From Argentina to Chile, from Peru to Venezuela, the physical and spiritual journey on a battered Norton 500 that will leave them stranded several times (which they jokingly renamed La Poderosa) of a student named Ernesto Guevara de la Serna and his friend Alberto Granado.

It’s the birth of the persona of Che Guevara, who as a pampered almost-graduate in leprology (studies on leprosy), comfortably seated at his father's table in Argentina, initially decides to take a vacation wandering around a fascinating continent, completely different between North and South (but also between Chile and Argentina, as well as between Colombia and Venezuela), together with his friend.

Initially.

Just as he had a golden vision of reality, he had a similar one for his girlfriend who lives in an Argentine boarding school... but the journey, where they will meet all kinds of people (the extremely jealous town mechanic, the fish seller at the market, two seasonal workers without work because they were communists) will visibly change them. Their youthful antics will be no more, but the camaraderie between the two students will not fade, rather it will evolve into a new form of deeper friendship, also thanks to their prolonged stay in a leper colony, where only those who went to mass had the right to lunch that day. Discovering the natural and cultural dimensions of South America (the rock of Macchu Picchu, Pucallpa, Valparaíso), inextricably linked with human nature, where the Peruvian workers, tired of being exploited on an unworthy land, establish a commune to support each other in the terror of the police; where workers are mere tools for the bosses; where the indigenous people had no way to live with dignity, relegated to crafting their traditional tools and being seen as rare animals; where poverty did not touch the heads of government. This is what the young Ernesto, not yet Che Guevara, the young idealist, thinks about: raising the global populace from the sadness of a shameful condition (global because he was not satisfied with the result achieved in Cuba, but continued to fight).
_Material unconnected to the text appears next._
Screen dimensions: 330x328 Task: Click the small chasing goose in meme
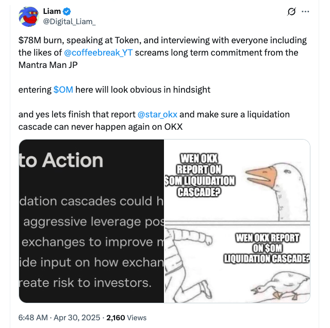click(x=280, y=286)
Aside from the subsequent developments of communism not only in the Caribbean, Ernesto Guevara de la Serna was a brave and idealistic young man, imbued with the same desire to improve things that inflamed Italian and French partisans, Burmese monks, and Americans who rebelled against the British Crown. The same as all those who are still fighting around the world to change it. Even though his ideals have been misconstrued, no one doubts that. But this doesn’t take away an ounce of greatness from his figure.

Brought to life by Gael García Bernal, the journey. From Boy to Man. From cotton wool to reality. Ugly reality.